Bilgi emekçisinin dönüşümü ve yeni toplumun doğuşu-2
Önceki yazımızda yapay zekanın mesleklerimize etkisini inceleyen bir araştırmayı ele almıştık. Hemen hemen bütün meslekler yapay zekadan etkilenecektir.
Dil, bilgi, analiz ve iletişim gibi bilişsel becerilere dayalı meslek grupları yapay zekâ ile daha hızlı uyum sağlamaktadır. Yapay zekâ, bu alanlarda insan performansını artırmanın yanı sıra bazı görevlerde onun yerini alıyor. Ancak daha yavaş uyuma sahip meslekler de var. Bunlar, fiziksel dokunuş, motor beceri veya doğrudan insan teması gerektiren işlerdir. Bu hafta ise meslekler ve dolayısıyla emek dünyasında yaşayan değişimlerin toplumsal düzene etkilerinden bahsedeceğiz.
Yapay Zekâ, bilgiyi demokratikleştiriyor. Ama aynı zamanda, bilgiyi işleyen insanın rolünü de yeniden tanımlıyor.
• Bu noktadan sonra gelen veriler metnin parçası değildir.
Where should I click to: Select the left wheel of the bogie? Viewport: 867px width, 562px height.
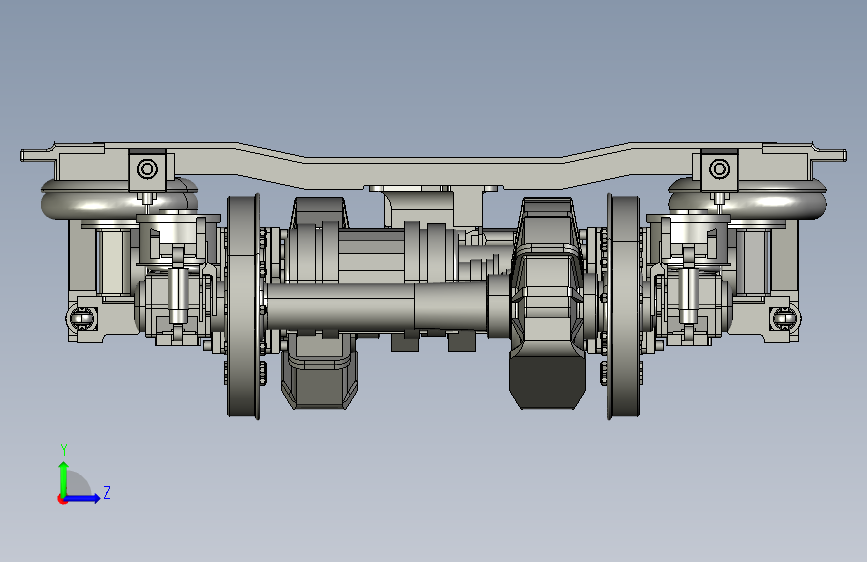click(x=243, y=306)
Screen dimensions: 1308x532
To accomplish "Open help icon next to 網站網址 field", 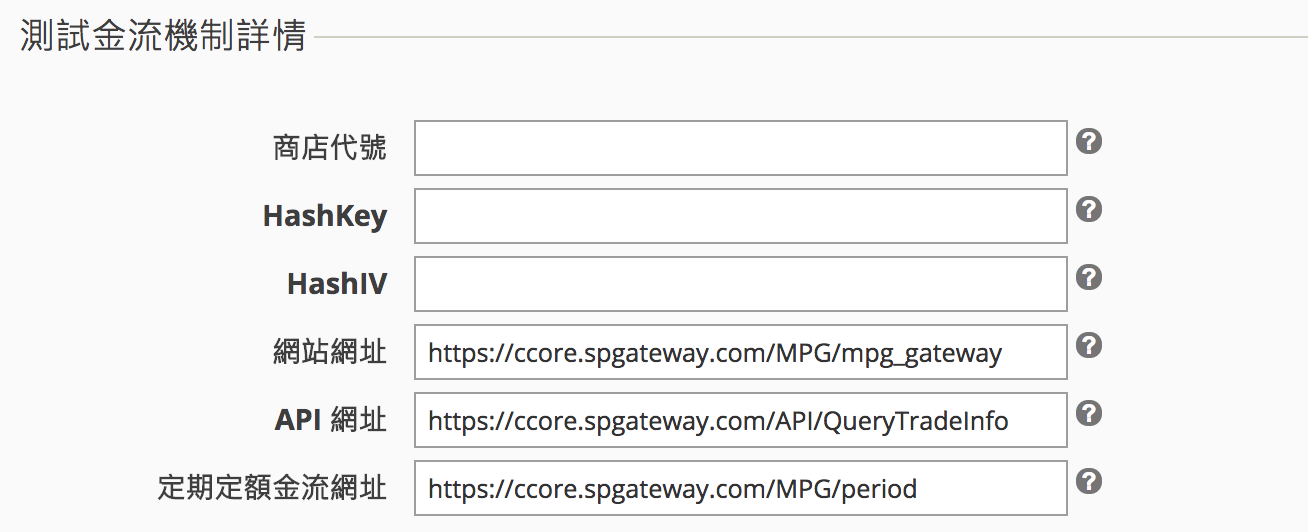I will coord(1089,345).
Bu basit cümle, yüzeysel olarak teknolojik bir gelişmeyi anlatıyor gibi görünse de aslında insanlık tarihinin en derin dönüşümlerinden birinin eşiğinde durduğumuzu gösteriyor. Bilgi, uzun süredir bir iktidar aracıydı. Elde etmesi zor, doğruluğu kontrol edilen, sınıflara göre dağıtılan bilgi, kapitalist toplumun hiyerarşik yapısını koruyan en önemli araçlardan biriydi. Bilgiye erişim, eğitim, uzmanlık, sertifikasyon hepsi birer kontrol mekanizmasıydı. Ama şimdi, yapay zekâ bu döngüyü kırıyor.
Bilgi artık bir “sınıf ayrıcalığı” değil. Bir öğrenci, Qwen’e “bana Keynes ile Hayek’in ekonomi görüşlerini karşılaştır” dediğinde, Oxford’da okuyan bir öğrenciyle neredeyse aynı seviyede bir analiz alabiliyor. Bir gazeteci, bir veri bilimcisi, bir öğretmen hepsi artık bilgiyi üretmekle meşgul değil, bilgiyi nasıl yöneteceklerini, nasıl sorgulayacaklarını, nasıl yeniden üretilebilir hâle getireceklerini öğreniyor.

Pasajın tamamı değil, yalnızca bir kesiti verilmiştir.